地方の選管関係者が時間帯別の投票率を集計する際、本来「数百人」だった投票者数を「数千人」と誤入力した。このミスを隠蔽するため、正規の報告ルートを通さず、実際の投票者数を上回る数値を他の投票所へ分散して反映させる手法で統計の操作を試みたという。
捜査本部は、選管の実務担当者同士が上層部に報告することなく数値を合わせようと共謀したメッセンジャーの会話ログも確保した。
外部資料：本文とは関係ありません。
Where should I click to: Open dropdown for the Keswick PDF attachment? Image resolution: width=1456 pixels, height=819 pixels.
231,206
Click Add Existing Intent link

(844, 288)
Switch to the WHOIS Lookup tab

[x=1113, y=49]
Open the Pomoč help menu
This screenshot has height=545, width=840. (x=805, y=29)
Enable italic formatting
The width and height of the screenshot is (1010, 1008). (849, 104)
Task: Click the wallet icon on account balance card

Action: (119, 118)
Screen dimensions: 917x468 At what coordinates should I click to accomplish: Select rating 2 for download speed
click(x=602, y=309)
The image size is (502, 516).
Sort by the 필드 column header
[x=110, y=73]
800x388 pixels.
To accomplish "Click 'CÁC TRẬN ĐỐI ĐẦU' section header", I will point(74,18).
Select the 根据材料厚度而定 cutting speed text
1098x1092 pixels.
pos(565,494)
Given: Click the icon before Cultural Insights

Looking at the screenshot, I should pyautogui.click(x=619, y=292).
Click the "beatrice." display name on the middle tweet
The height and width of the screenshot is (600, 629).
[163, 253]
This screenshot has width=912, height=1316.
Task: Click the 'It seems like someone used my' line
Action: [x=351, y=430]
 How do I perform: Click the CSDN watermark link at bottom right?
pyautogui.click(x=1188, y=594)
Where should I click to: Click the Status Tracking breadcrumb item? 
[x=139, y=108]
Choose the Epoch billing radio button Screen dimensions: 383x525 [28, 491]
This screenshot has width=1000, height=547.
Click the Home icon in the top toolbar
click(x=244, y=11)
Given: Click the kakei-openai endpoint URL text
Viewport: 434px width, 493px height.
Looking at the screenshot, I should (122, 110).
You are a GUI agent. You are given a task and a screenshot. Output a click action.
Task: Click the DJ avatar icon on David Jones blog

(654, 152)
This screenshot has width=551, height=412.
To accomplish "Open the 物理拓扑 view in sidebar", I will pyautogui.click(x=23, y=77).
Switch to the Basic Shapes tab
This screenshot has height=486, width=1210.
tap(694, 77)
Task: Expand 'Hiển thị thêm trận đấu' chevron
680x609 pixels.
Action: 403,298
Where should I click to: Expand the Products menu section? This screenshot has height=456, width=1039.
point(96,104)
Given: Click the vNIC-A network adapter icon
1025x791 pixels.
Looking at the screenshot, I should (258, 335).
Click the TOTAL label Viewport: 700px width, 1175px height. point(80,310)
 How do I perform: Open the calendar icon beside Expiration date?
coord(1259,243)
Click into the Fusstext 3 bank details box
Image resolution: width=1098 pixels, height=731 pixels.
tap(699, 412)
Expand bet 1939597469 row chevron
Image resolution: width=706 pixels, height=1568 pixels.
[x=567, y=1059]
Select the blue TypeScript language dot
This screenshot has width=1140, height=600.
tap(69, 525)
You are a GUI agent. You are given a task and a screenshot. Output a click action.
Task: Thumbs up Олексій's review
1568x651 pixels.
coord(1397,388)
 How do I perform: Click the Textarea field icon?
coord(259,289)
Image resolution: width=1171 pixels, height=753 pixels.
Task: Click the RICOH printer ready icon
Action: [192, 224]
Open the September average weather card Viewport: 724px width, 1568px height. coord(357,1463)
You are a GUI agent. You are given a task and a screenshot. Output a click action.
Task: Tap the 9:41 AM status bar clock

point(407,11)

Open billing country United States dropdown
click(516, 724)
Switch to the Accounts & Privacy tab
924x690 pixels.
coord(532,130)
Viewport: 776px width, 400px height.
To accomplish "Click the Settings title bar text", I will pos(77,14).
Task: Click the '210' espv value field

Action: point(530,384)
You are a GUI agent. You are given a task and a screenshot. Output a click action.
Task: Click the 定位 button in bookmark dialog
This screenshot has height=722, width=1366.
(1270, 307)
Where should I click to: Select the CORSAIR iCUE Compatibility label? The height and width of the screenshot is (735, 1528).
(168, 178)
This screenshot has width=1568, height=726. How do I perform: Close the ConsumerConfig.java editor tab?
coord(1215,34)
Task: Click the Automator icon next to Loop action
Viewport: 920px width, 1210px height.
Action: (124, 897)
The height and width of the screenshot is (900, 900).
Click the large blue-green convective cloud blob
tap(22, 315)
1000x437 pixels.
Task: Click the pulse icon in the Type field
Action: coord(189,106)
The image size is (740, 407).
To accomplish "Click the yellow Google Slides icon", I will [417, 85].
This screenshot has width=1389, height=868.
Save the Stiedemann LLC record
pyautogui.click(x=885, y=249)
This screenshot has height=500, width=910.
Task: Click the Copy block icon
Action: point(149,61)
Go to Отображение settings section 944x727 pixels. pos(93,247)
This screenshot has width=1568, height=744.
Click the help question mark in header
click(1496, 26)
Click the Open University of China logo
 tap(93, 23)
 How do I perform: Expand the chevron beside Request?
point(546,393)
操作された統計は時間の経過とともに補正され、最終的には正常に戻ったとされる。
捜査本部は投票率操作に関与した中央選管および京畿道選管の職員ら2名を立件しており、押収物の分析が終わるのを待って呼び出し、操作の経緯を確認する方針だ。また、当初の捜査軸である投票用紙の不足問題の追加証拠を確保するため、ソウル市松坡区・江南区・瑞草区の選管などに対しても捜査を進めている。
■政界から猛反発「『選挙操作委員会』だ」
一方、TV朝鮮は選管の不祥事に対する政界の激しい反発や、合同捜査本部の発表内容をあわせて報じている。
野党「国民の力」安哲秀(アン・チョルス)議員は23日、自身のフェイスブックを通じ、「ミスを隠すために統計数値まで操作したのであれば、自由民主主義の根幹を揺るがす重大な犯罪行為だ」と厳しく指摘した。
安氏は「選管が投票統計を操作したという状況が把握された」とし、「事実であれば『選挙管理委員会』ではなく『選挙操作委員会』だ」と強く批判した。その上で「特別検察は選管のサーバーまで全面的に捜索すべきであり、政府と国会は選管の存廃について真剣に検討すべき時期だ」と強調した。
合同捜査本部も同日午前の報道発表において、中央選管やソウル市内選管への家宅捜索と並行し、地方選での投票率虚偽入力の疑いに関して対象者への家宅捜索を進めていることを明かした。